## Directions
Please return only the lines between the line with "Instruction: Collapse the" and the final line of the entries, both included, and exclude pictures.

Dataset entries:

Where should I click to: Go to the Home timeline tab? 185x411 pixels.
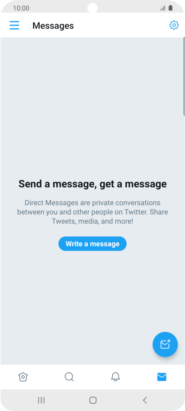pos(23,377)
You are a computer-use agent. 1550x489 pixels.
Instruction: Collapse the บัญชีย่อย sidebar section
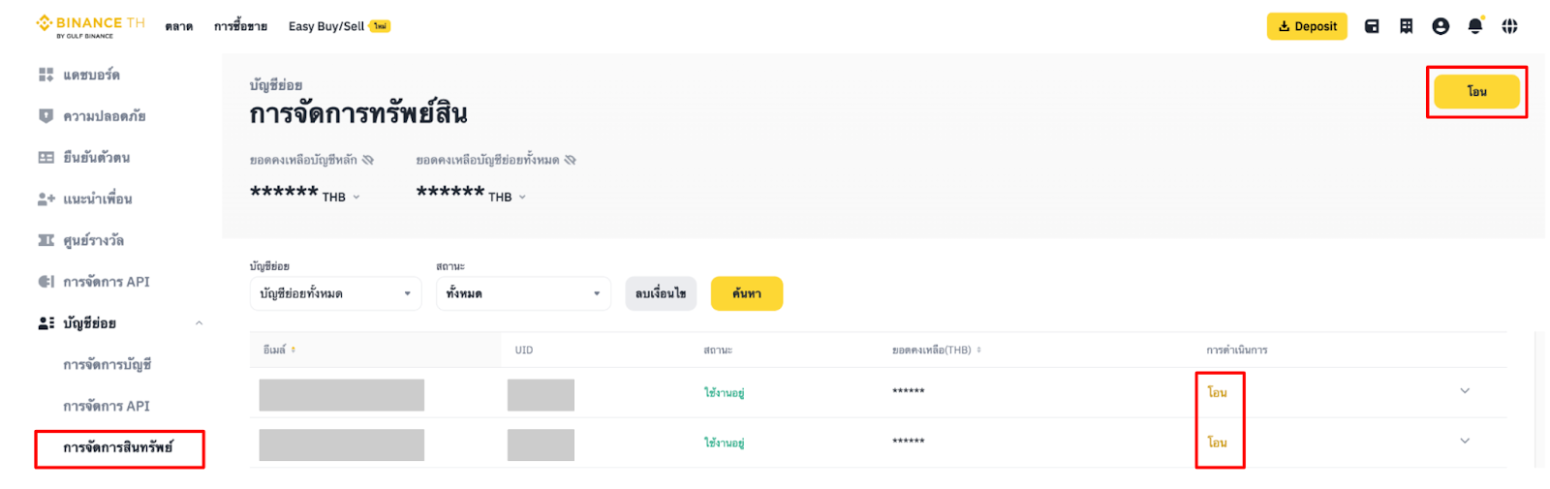(199, 323)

## Exercise output
Instruction: Collapse the บัญชีย่อย sidebar section
(199, 323)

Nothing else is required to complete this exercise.